Ultimately, of course, the rehabilitated worker must face the prospect of competition with the able-bodied, since the whole purpose of vocational rehabilitation is to fit the client for economic self-sufficiency into the main stream of society. But it must be recognized that the training needs of the disabled are different from those of the able-bodied.

And, after reviewing existing rehabilitation programs for the blind, they come to this conclusion:

This account of the deficiencies of rehabilitation procedures for the blind strongly supports the need for instructors and counselors, at every stage of the program, who are themselves blind.... It has been estimated that 85 to 90 per cent of all mental stimuli come from sight; and certainly much of normal learning is a process of visual observation.... The peculiar nature of the handicap of blindness, its extreme psychological impact and social isolation, can be fully understood only through the aid of other blind persons. Moreover, experience has amply demonstrated that sighted counselors, however well-meaning, tend generally to misconceive the nature of blindness and to underestimate the abilities of the blind....

Reviewing developments in federal rehabilitation legislation during the 1950s, tenBroek and Matson point out that the agencies and organizations typically come out on one side of the debate, while trade unions and organizations of the disabled stand on the other. TenBroek and Matson preferred legislation that proposed

Some of these issues have since come to pass, but Federationists know that the NFB still has to fight for others.

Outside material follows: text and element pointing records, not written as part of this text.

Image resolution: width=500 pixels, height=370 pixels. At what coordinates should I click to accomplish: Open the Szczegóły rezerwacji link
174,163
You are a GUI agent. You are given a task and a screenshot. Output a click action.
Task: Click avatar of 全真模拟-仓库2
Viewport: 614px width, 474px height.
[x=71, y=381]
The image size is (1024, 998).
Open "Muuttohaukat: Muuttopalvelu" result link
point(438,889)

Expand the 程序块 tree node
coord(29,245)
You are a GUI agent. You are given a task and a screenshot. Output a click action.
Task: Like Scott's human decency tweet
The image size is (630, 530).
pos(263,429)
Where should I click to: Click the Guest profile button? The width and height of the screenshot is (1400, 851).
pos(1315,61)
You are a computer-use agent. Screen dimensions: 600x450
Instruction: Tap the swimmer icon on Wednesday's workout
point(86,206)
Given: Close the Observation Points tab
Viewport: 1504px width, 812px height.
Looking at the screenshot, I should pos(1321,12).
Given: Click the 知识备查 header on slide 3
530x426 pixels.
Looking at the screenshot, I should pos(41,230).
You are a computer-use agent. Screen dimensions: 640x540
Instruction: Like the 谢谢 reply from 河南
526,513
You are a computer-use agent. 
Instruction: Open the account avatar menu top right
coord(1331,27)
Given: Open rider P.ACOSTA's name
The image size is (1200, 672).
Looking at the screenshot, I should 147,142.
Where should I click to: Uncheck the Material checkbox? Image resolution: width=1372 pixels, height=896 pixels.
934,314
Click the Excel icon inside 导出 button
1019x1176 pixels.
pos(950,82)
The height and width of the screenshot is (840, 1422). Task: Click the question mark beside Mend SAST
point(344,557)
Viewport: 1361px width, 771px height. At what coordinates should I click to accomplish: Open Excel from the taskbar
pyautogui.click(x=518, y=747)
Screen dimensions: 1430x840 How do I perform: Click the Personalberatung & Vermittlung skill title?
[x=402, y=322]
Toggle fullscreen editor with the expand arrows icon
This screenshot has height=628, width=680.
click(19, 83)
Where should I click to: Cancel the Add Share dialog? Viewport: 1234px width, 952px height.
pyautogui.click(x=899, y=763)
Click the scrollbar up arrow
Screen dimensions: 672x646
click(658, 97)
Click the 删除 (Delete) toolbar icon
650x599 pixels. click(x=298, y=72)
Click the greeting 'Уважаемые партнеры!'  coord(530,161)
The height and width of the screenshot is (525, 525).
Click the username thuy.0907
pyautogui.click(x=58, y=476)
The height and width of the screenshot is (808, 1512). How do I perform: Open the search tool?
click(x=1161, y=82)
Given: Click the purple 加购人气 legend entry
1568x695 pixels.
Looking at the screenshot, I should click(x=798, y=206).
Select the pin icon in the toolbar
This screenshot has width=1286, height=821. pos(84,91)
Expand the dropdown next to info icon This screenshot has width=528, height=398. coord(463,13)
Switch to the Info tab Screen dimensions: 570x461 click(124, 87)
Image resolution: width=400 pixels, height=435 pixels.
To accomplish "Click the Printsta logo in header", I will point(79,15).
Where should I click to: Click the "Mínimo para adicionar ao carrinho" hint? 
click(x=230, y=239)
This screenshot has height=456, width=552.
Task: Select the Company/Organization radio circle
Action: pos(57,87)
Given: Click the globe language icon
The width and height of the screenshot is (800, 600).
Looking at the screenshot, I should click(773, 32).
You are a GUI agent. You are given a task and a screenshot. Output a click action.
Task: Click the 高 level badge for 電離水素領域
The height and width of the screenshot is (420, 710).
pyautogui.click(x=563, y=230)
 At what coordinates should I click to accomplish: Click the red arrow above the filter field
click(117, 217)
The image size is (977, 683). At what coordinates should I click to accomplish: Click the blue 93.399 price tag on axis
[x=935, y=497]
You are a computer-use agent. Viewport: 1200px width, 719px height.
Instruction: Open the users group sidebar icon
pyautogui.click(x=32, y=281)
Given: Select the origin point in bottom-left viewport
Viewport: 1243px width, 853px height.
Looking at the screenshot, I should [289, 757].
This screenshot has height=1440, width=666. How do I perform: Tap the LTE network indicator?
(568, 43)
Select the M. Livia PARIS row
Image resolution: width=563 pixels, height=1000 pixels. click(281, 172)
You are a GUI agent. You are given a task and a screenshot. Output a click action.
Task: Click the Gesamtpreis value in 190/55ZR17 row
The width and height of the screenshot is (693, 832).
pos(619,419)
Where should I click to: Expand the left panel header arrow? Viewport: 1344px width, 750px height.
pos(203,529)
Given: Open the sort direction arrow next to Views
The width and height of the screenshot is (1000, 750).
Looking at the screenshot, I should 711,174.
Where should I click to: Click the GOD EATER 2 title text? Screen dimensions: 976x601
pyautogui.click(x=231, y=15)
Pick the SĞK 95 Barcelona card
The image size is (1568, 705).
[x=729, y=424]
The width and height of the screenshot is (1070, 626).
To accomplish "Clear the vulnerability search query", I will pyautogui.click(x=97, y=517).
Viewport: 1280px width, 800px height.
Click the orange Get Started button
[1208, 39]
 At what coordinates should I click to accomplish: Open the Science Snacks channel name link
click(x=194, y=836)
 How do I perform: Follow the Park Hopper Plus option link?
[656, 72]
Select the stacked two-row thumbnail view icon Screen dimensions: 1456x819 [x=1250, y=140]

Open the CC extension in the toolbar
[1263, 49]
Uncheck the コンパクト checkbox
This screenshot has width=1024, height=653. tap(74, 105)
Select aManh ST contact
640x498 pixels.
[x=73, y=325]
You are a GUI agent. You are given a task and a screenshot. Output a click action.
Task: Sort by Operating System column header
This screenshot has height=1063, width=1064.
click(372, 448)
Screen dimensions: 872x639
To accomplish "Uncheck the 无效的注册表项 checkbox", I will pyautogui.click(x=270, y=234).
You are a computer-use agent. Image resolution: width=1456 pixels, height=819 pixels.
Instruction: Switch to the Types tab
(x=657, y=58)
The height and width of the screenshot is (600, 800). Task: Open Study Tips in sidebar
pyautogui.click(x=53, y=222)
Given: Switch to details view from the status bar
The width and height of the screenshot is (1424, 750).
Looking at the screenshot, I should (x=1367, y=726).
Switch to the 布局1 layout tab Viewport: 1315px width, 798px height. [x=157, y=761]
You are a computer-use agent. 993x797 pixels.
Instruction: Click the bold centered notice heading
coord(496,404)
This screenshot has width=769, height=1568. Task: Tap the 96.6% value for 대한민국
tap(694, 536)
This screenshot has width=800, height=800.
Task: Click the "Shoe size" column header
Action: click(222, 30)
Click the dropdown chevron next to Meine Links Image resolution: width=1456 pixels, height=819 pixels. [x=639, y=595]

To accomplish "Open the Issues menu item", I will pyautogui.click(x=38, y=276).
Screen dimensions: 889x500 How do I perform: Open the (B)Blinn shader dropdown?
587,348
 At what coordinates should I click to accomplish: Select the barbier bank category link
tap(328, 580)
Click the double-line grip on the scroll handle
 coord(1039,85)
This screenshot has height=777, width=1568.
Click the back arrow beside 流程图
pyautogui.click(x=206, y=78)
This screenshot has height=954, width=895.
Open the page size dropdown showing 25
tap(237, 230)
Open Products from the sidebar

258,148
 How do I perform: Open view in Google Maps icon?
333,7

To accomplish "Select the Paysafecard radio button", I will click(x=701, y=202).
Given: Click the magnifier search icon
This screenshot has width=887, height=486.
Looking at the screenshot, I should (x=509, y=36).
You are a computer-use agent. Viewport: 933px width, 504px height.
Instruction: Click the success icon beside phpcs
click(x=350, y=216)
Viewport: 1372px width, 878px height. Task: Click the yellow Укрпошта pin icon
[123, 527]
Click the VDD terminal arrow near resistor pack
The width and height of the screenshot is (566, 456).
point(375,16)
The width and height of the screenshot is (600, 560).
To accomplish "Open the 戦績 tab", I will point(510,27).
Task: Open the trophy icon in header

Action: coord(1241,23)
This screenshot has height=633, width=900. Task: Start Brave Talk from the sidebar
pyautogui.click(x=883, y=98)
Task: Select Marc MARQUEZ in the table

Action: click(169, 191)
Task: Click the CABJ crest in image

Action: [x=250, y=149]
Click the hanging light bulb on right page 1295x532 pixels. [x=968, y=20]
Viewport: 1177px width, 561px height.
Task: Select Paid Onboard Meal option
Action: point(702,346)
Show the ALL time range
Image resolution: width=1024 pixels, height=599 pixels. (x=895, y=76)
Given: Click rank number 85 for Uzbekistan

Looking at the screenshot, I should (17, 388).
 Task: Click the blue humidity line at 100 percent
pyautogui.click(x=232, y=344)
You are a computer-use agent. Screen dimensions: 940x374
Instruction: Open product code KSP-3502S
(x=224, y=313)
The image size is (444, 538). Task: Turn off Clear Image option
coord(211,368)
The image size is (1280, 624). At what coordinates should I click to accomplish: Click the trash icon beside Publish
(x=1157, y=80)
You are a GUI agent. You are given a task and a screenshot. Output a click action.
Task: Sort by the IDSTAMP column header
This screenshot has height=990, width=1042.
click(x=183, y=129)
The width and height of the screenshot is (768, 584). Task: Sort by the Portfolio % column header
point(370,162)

Turning to the vending stand program, tenBroek and Matson were dismayed by the way the original purposes of the Randolph-Sheppard program could be distorted by the agencies. Rather than encouraging the independence of blind entrepreneurs, state agencies demeaned the blind by claiming, first, that only an exceptional few were capable of running the stands independently and, second, that the general public was not comfortable with independent enterprises run by blind individuals.

Part III concludes with a historical overview of sheltered workshops and their antecedents. Not surprisingly, tenBroek and Matson conclude that unremunerated or underpaid work for its own sake should never be confused with vocational rehabilitation. Alas, the organized blind are still fighting this battle.

Conclusion

Jacobus tenBroek exemplified a rare mixture of traits. On the one hand he excelled as a teacher at the university level and he published academic works for which he gained great renown. On the other hand—and at the same time—he was the organizer of a movement. Within that movement he constantly struggled to remind his constituency of the need for independence in philosophy and action.

In brief, tenBroek was both a scholar and an activist. No publication demonstrates better the way the two fit together than Hope Deferred. TenBroek wrote this book with Floyd Matson just as the civil war within the NFB was building to a crescendo. At the same time, with tenBroek's encouragement, Kenneth Jernigan was asserting his own leadership. By the time Hope Deferred was published, Jernigan was in Iowa, re-imagining what rehabilitation of the blind could be and making a tenBroek-inspired state-agency program a reality. TenBroek and Jernigan differed in many ways, not the least of which was their orientation to national politics. But Jernigan understood the key lessons of tenBroek's scholarship and activism and was thus able to build on the professor's activist legacy when death came far too early for the founding president of the NFB.

Hope Deferred is available in Braille and as a Talking Book from the National Library Service.